Compact Dhivehi (Þ‹Þ¨ÞˆÞ¬Þ€Þ¨) classification model based on google/gemma-3-270m-it, designed to perform various text classification tasks in Dhivehi including sentiment analysis, topic classification, intent recognition, and opinion mining.

Note: This model is specifically tuned for classification tasks and provides structured JSON outputs for easy integration into downstream applications.

Model details

  • Base: google/gemma-3-270m-it
  • Language: Dhivehi
  • Style: Analytical, structured, consistent
  • Output format: JSON-structured classification results
  • Supported tasks:
    • Sentiment analysis (positive, negative, neutral)
    • Topic classification (news, politics, sports, etc.)
    • Intent recognition (question, statement, request, etc.)
    • Opinion mining (support, oppose, neutral)

Intended use

  • Dhivehi text classification for content moderation
  • Sentiment analysis of Dhivehi social media content
  • Topic categorization for news and content organization
  • Intent classification for chatbot and customer service applications
  • Opinion analysis for research and analytics

Not intended for: open-domain factual lookup, legal/medical advice, or long multi-turn conversations.

How to use

Model Setup

from transformers import AutoModelForCausalLM, AutoTokenizer, pipeline
import json

model_path = "alakxender/gemma-3-270m-dhivehi-text-classifier"

model = AutoModelForCausalLM.from_pretrained(
    model_path, 
    torch_dtype="auto", 
    device_map="auto", 
    attn_implementation="eager"
)
tokenizer = AutoTokenizer.from_pretrained(model_path)
pipe = pipeline("text-generation", model=model, tokenizer=tokenizer)

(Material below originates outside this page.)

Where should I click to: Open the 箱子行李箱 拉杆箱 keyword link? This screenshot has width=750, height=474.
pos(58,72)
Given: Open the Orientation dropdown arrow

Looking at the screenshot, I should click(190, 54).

Classification Function Definitions

Here are the function definitions for each classification task:

def analyze_sentiment(dhivehi_text: str, model, tokenizer, pipe, max_new_tokens: int = 128, temperature: float = 0.1, top_p: float = 0.2, top_k: int = 5, do_sample: bool = False):
    """
    Analyze sentiment of Dhivehi text
    
    Args:
        dhivehi_text: Input Dhivehi text
        model: Loaded model
        tokenizer: Loaded tokenizer
        pipe: Loaded pipeline
        max_new_tokens: Maximum tokens to generate
        temperature: Sampling temperature
        top_p: Top-p sampling parameter
        top_k: Top-k sampling parameter
        do_sample: Whether to use sampling
        
    Returns:
        Dictionary with sentiment analysis result
    """
    instruction = f"Analyze the sentiment of this Dhivehi text: {dhivehi_text}"
    return _generate_classification_response(instruction, model, tokenizer, pipe, max_new_tokens, temperature, top_p, top_k, do_sample)

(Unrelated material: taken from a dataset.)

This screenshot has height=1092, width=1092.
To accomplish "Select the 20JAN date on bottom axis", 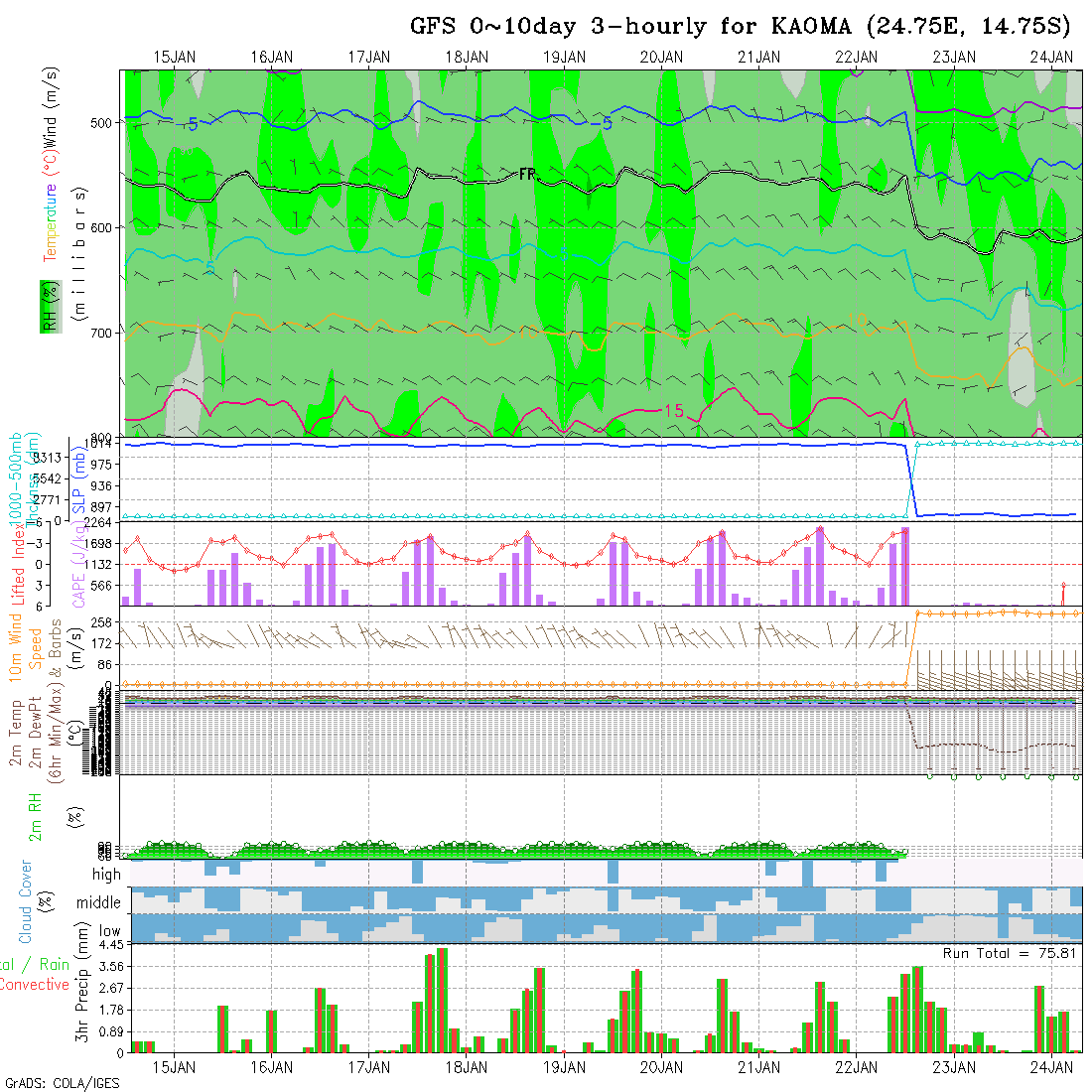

def classify_topic(dhivehi_text: str, model, tokenizer, pipe, max_new_tokens: int = 128, temperature: float = 0.1, top_p: float = 0.2, top_k: int = 5, do_sample: bool = False):
    """
    Classify topic of Dhivehi text
    
    Args:
        dhivehi_text: Input Dhivehi text
        model: Loaded model
        tokenizer: Loaded tokenizer
        pipe: Loaded pipeline
        max_new_tokens: Maximum tokens to generate
        temperature: Sampling temperature
        top_p: Top-p sampling parameter
        top_k: Top-k sampling parameter
        do_sample: Whether to use sampling
        
    Returns:
        Dictionary with topic classification result
    """
    instruction = f"Determine the topic of this Dhivehi text: {dhivehi_text}"
    return _generate_classification_response(instruction, model, tokenizer, pipe, max_new_tokens, temperature, top_p, top_k, do_sample)

def identify_intent(dhivehi_text: str, model, tokenizer, pipe, max_new_tokens: int = 128, temperature: float = 0.1, top_p: float = 0.2, top_k: int = 5, do_sample: bool = False):
    """
    Identify intent in Dhivehi text
    
    Args:
        dhivehi_text: Input Dhivehi text
        model: Loaded model
        tokenizer: Loaded tokenizer
        pipe: Loaded pipeline
        max_new_tokens: Maximum tokens to generate
        temperature: Sampling temperature
        top_p: Top-p sampling parameter
        top_k: Top-k sampling parameter
        do_sample: Whether to use sampling
        
    Returns:
        Dictionary with intent identification result
    """
    instruction = f"Identify the intent behind this Dhivehi text: {dhivehi_text}"
    return _generate_classification_response(instruction, model, tokenizer, pipe, max_new_tokens, temperature, top_p, top_k, do_sample)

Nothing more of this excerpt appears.